Setelah itu Guardiola tobat. Dalam tandang versus Real Madrid, pelatih yang dikenal terus menerus berinovasi dalam taktik ini menurunkan the winning team.
Hasilnya manjur. Madrid, yang di musim lalu menyingkirkan City di babak play-off Liga Champions, kali ini tunduk 1-2.
Ini menerbangkan posisi City di urutan empat klasemen Liga Champions Eropa 2025/2026. Dengan tren dan kinerja yang ditampilkan saat ini, rasanya City bakal melenggang ke 16 besar tanpa harus melalui babak play-off lagi.
Manchester City telah kembali. Ia datang lebih cepat daripada yang kita duga. Fondasi pertamanya adalah duit yang nyaris tidak terbatas.
Kedua, ia setia dengan Pep Guardiola yang terbukti piawai meracik pemain bagus dan mahal menjadi tim yang kuat.
Dan ketiga, dengan uang dan visi permainan Guardiola, pemain anyar dan lama tergerak untuk menjadi bagian dari proyek sang pelatih yang memang berkilau dengan prestasi (trofi).
Keempat, kedalaman skuad--rasanya lebih tepat disebut komposisi skuad--yang dimiliki oleh City sedikit banyak memberi Guardiola alternatif kepada permainan City. Ini "harta" yang kadang membuat iri banyak manajer atau pelatih di daratan Inggris.
Karena itu, saya tak yakin kembalinya City yang terlalu cepat ini hasil "abrakadabra" dari pelatih asal Spanyol itu. City membangun kebesaran dan kejayaan dengan sistem yang disokong dana berlimpah serta kecerdasan seorang pelatih kelas dunia.

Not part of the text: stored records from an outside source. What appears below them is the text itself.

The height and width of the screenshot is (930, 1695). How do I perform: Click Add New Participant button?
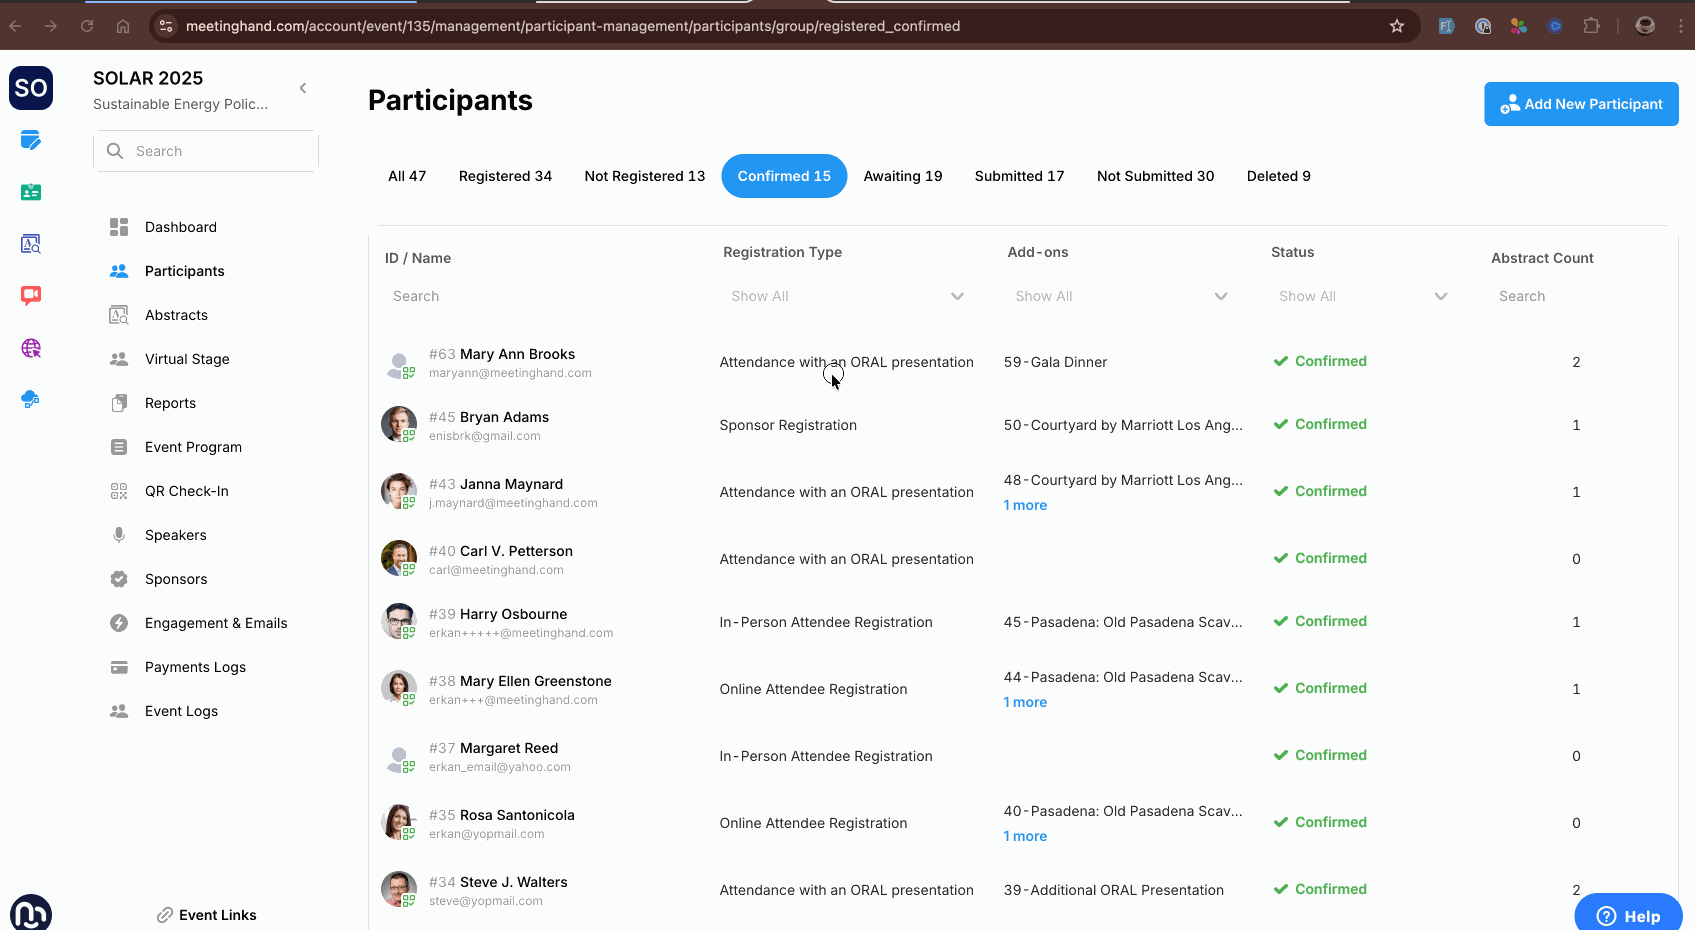pos(1581,104)
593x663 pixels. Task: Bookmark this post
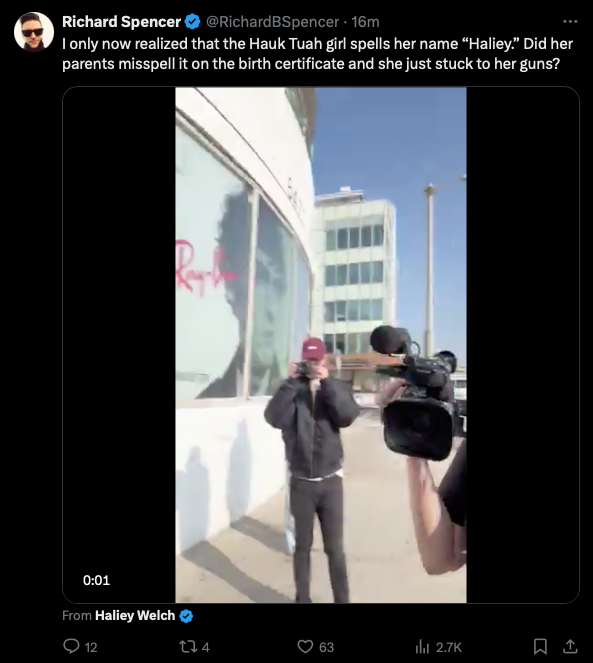tap(540, 646)
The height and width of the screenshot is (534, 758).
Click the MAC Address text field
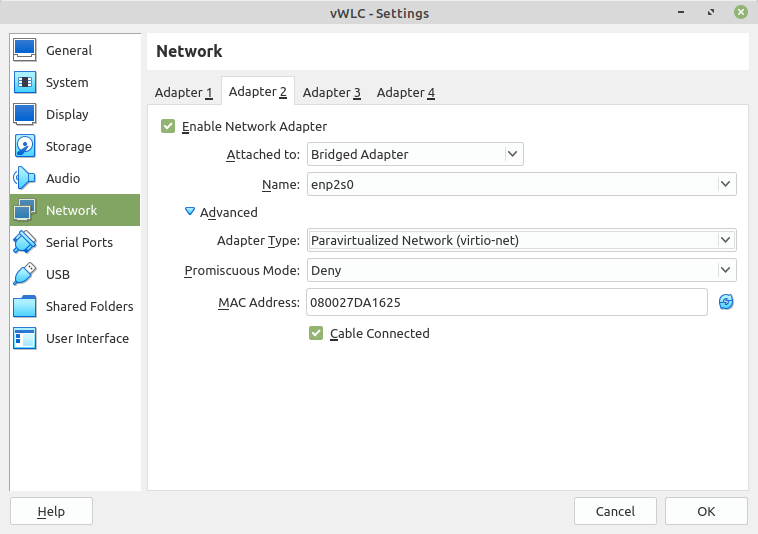click(506, 302)
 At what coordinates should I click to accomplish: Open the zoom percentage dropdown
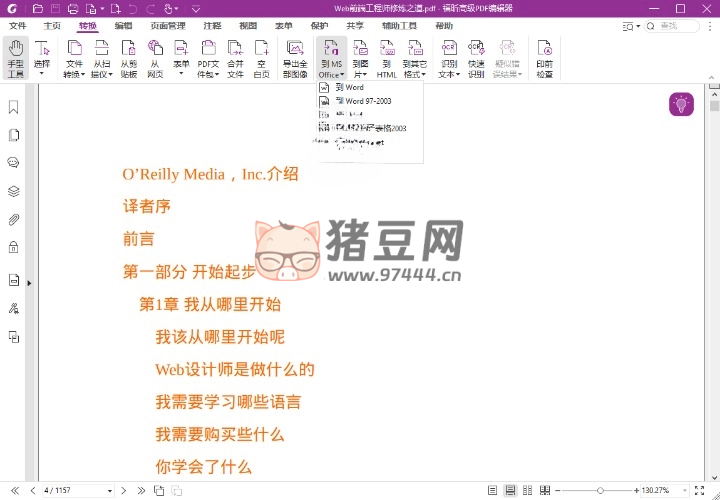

Meski begitu, saat ini masih bulan Desember. Juara tidak ditentukan di akhir tahun. Kampiun dinobatkan di pengujung musim (bulan Mei). Untuk sahih disebut "kembali", City harus meraih trofi Liga Premier Inggris atau Liga Champions Eropa.

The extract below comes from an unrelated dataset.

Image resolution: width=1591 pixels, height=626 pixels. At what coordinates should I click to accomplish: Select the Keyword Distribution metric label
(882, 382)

Di kompetisi domestik, City tak hanya bersaing dengan Arsenal, tapi juga Aston Villa dan Chelsea. Bahkan, sang jawara bertahan, Liverpool tengah bersolek setelah kalah enam kali. The Reds tak boleh dicoret dari peta persaingan berebut trofi.
Sedangkan di panggung Eropa, persaingan lebih edan lagi. Fase awal Liga Champions baru akan dipungkasi bulan Januari 2026. Saat itu pecinta bola akan tahu siapa saja yang masuk 16 besar secara langsung.
Siapa pula yang mesti melakoni babak play-off yang menguras energi karena menyita waktu klub-klub Eropa yang telah dijerat jadwal kompetisi tingkat domestik yang padat.
Kini, Manchester City sedang menikmati permainannya. Namun, dalam perlombaan juara, sering kali angin, badai dan gelombang menerpa. Para pesaing mengintip dan tergoda untuk merobohkannya di setiap laga.